Mager plusje op woningmarkt
AMSTERDAM. De gemiddelde huizenprijs stijgt, maar gezien de relatief zeer lage rentestand is de toename bescheiden.
Uit cijfers die makelaarsorganisatie NVM donderdag presenteerde, blijkt dat de gemiddelde huizenprijs in de eerste drie maanden van 2015 met 0,1 procent steeg.
Gemiddeld ging een woning het afgelopen kwartaal voor 211.000 euro van de hand. Dat is nog altijd bijna 14 procent onder het niveau van vóór de crisis, maar wel 5 procent hoger dan tijdens het dieptepunt, halverwege 2013.
Ook het aantal woningverkopen daalde in het eerste kwartaal van dit jaar (min 16,9 procent), maar volgens NVM-voorzitter Hukker is het feit dat NVM-makelaars in de afgelopen drie maanden 28.900 woningen verkochten niettemin een opsteker. „Alle eerste kwartalen zijn meestal matig, maar het is nu wel het best presterende eerste kwartaal sinds de crisis.” Vergeleken met het eerste kwartaal van vorig jaar werden er in het afgelopen kwartaal zo’n 19 procent meer woningen verkocht.
Een van de oorzaken voor de relatief beperkte prijsstijging is volgens Hukker dat een steeds groter deel van de verkochte woningen appartement betreft, die relatief goedkoper zijn. Van alle 100 verkochte woningen waren er in de afgelopen drie maanden 33 een appartement. In 2012 waren dat er nog 29.
Toch is dat niet de hele verklaring, aldus Hukker. „De prijsontwikkeling op jaarbasis kende een piek in het derde kwartaal van vorig jaar. Sindsdien vlakt de prijsontwikkeling af.”
Het eerste kwartaal was het vijfde achtereenvolgende kwartaal waarin de woningprijzen toenamen. Volgens de NVM-voorzitter hebben de aangescherpte leennormen en de beperking van het belastingvrij schenken daarmee niet geleid tot een dip, zoals dat begin 2013 bij de invoering van nieuwe hypotheekregels nog wel gebeurde. Dat komt volgens de NVM vooral door de lage rentestand. In de verdere toekomst kunnen de gevolgen van de striktere hypotheeknormen echter wel degelijk voelbaar worden, vreest Hukker.
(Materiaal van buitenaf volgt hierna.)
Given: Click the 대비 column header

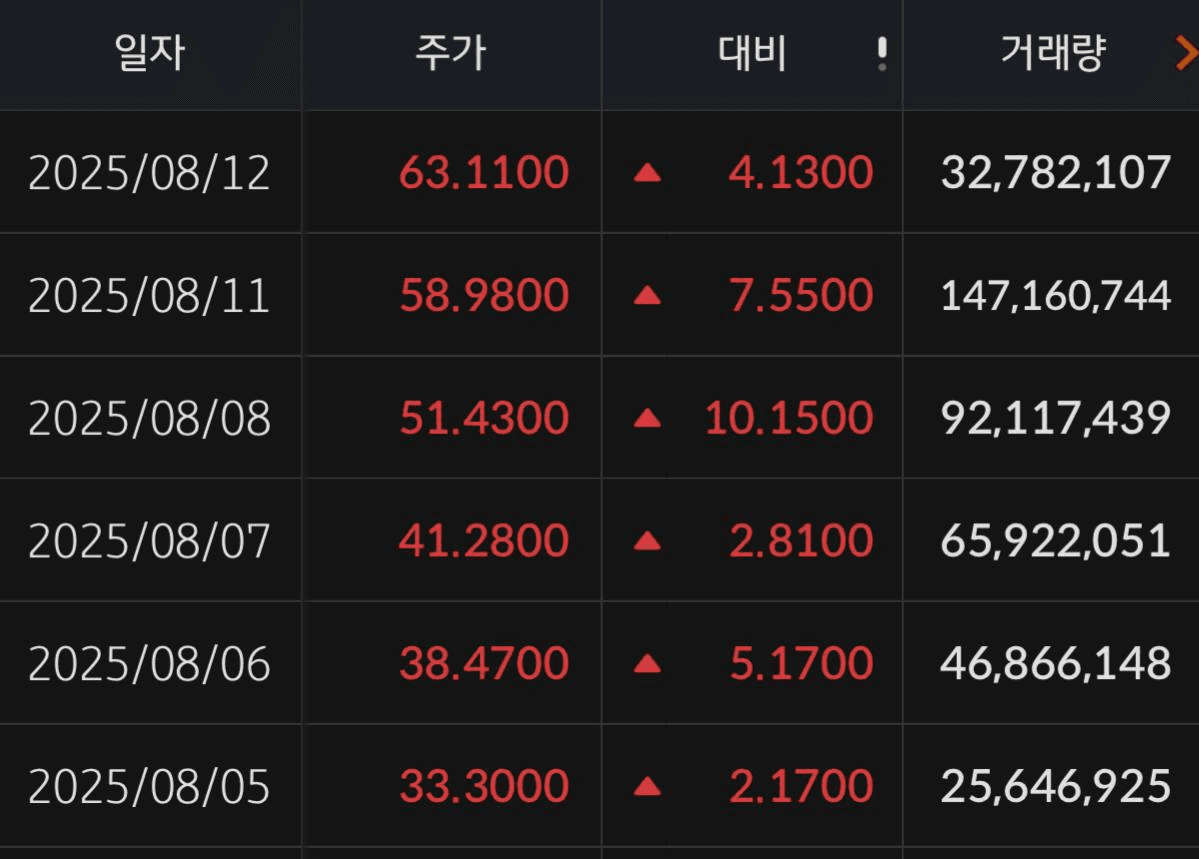Looking at the screenshot, I should click(x=752, y=54).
Ook zijn volgens hem nog altijd de regionale verschillen erg groot. „In de perifere en plattelandsgebieden gaat het nog altijd moeizaam, maar in een aantal grote steden gaan woningen als warme broodjes over de toonbank. In Amsterdam is zelfs sprake van oververhitting van de markt.” Hukker pleit daarom voor meer nieuwbouw in de regio’s waar het woningaanbod steeds krapper wordt.
De NVM constateert verder dat vraagprijzen en verkoopprijzen steeds dichter bij elkaar komen te liggen. Het verschil tussen de oorspronkelijke vraagprijs en de transactieprijs halveerde sinds 2013 tot circa 5,3 procent.
Ook het aanbod van woningen dat te koop staat daalt al twee jaar. In vergelijking met vorig jaar staan er nu 9,1 procent minder woningen (14.200) te koop. Tussenwoningen en appartementen kenden de hardste daling. Van de vrijstaande woningen daalde het aanbod in één jaar tijd met slechts 3,8 procent, waarmee vrijstaande woningen langzaam appartementen lijken te gaan verdringen als het sterkst vertegenwoordigde woningtype in het woningaanbod.
Voor heel 2015 rekent de NVM op een prijsstijging van 2,5 tot 3 procent.